Aufploppende Fundstücke

Eingespielte Sitcom-Lacher und Applaus vom Band sind das Sound-Rauschen im Hintergrund. An der Bühnenrückwand funkelt eine Glühlampen-Lichtorgel. Und wie in einer Late-Night-Show sitzt Seke Chimutengwende, der das Ensemble ergänzt, einmal am Tisch und schwingt wild die Arme, während die anderen Flaschen, Eimer, Pfanne und Pflanzen und wieder Eimer vor ihm positionieren. Bewegungen in Dauerschleife, eine Atmosphäre der Rastlosigkeit.

Und Sätze, die in den Raum geworfen werden wie aufploppende Fundstücke:"I feel crazy tonight… People should dance more" oder"Look at the stars" oder"I can’t concentrate, I can’t remember". Sie kollidieren mit den tanzenden, trippelnden, gestikulierenden, erschöpften Körpern. Lauter Text-Bild-Scheren, die uns umschwirren, ermüden, überraschen. Bis zur Übersteuerung, bis zur Stotter-Stimme, bis zum Körper-Kurzschluss.

Zwischen Körperlichkeit und Künstlichkeit

Fremdbestimmte sind das auf der Forced-Entertainment-Bühne. Der Mensch an der Grenze zwischen Körperlichkeit und Künstlichkeit. Wie immer wird hier nichts dramatisiert. Es ist vielmehr ein Experiment, dem wir zuschauen: Was macht der Körper, wenn die Stimme, wenn die Gedanken vorgegeben sind?
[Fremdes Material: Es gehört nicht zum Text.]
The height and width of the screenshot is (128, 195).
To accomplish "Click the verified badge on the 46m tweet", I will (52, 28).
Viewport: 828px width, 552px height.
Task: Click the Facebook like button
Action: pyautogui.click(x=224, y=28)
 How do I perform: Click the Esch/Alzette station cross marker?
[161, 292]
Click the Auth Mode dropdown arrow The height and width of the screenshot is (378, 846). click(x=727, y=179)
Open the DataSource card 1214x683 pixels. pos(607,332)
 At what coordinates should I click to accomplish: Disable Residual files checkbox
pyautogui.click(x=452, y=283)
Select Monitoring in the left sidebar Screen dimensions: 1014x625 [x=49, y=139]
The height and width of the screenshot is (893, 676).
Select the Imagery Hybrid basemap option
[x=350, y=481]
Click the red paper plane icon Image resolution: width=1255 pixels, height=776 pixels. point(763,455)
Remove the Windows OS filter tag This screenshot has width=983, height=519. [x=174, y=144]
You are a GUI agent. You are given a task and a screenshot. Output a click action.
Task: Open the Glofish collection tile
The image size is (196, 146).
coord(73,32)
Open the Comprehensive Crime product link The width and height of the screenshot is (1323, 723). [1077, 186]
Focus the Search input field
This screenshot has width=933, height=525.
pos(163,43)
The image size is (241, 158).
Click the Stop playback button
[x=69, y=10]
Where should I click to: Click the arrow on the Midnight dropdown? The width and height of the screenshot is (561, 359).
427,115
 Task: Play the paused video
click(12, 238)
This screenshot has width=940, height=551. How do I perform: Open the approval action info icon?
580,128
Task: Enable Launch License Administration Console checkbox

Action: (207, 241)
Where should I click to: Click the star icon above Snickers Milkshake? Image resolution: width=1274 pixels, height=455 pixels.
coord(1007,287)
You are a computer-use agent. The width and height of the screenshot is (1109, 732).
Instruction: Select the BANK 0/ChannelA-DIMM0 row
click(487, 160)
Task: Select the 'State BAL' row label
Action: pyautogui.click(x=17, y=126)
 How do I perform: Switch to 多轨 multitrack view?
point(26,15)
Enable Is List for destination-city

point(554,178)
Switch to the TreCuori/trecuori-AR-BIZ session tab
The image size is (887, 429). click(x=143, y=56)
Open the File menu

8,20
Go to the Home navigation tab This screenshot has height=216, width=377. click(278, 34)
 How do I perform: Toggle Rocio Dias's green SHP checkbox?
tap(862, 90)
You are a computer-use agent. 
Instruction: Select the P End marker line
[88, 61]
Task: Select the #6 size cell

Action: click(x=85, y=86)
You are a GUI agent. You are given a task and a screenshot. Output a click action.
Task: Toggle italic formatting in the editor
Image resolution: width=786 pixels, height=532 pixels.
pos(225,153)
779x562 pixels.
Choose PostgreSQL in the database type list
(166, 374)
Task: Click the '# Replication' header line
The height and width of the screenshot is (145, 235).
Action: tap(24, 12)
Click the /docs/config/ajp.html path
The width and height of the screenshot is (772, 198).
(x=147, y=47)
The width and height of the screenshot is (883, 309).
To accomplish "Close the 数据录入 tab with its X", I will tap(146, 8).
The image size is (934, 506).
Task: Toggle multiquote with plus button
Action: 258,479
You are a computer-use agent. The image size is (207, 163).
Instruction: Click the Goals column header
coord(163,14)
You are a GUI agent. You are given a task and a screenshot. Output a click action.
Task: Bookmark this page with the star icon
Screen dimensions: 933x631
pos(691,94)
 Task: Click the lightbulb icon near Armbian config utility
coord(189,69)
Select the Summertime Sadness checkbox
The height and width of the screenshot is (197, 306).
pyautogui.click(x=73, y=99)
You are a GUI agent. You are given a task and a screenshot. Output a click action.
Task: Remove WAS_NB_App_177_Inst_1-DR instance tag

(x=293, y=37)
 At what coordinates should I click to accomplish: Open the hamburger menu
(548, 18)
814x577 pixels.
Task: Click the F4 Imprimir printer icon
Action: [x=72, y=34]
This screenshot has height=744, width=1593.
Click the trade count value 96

Oder besser gesagt: Was machen diese Forced-Entertainment-Körper? Sie spielen weiter, sie ziehen sich Kostüme an, sie räumen die Bühne auf. Das ist doch beruhigend.

 

Signal to Noise
von Forced Entertainment
Konzeption: Forced Entertainment, Regie: Tim Etchells, Dramaturgie: Tyrone Huggins, Lichtdesign: Nigel Edwards, Sounddesign: Tim Etchells.
Entwicklung & Performance: Robin Arthur, Seke Chimutengwende, Richard Lowdon, Claire Marshall, Cathy Naden, Terry O’Connor.
Premiere am 21. März 2024
Dauer: 1 Stunde 30 Minuten, keine Pause

www.pact-zollverein.de

Kritikenrundschau

"Nervtötend, schrill und beliebig" wirkt diese nervtötende repetitive Meditation über das Wesen des Menschen, der in der digitalen Welt selbst zum Meme, zum duplizierbaren Ersatzteil geworden ist", berichtet Dorothea Marcus im Deutschlandfunk (23.3.24). Und doch, wie immer bei Forced Entertainment, scheine dahinter "eine große Düsterkeit, Melancholie und Verlorenheit auf, über die am Ende nur hilft, beherzt zu lachen", urteilt die Kritikerin. "Vielleicht ist dies das Störgeräusch, das ´Signal to Noise` meint."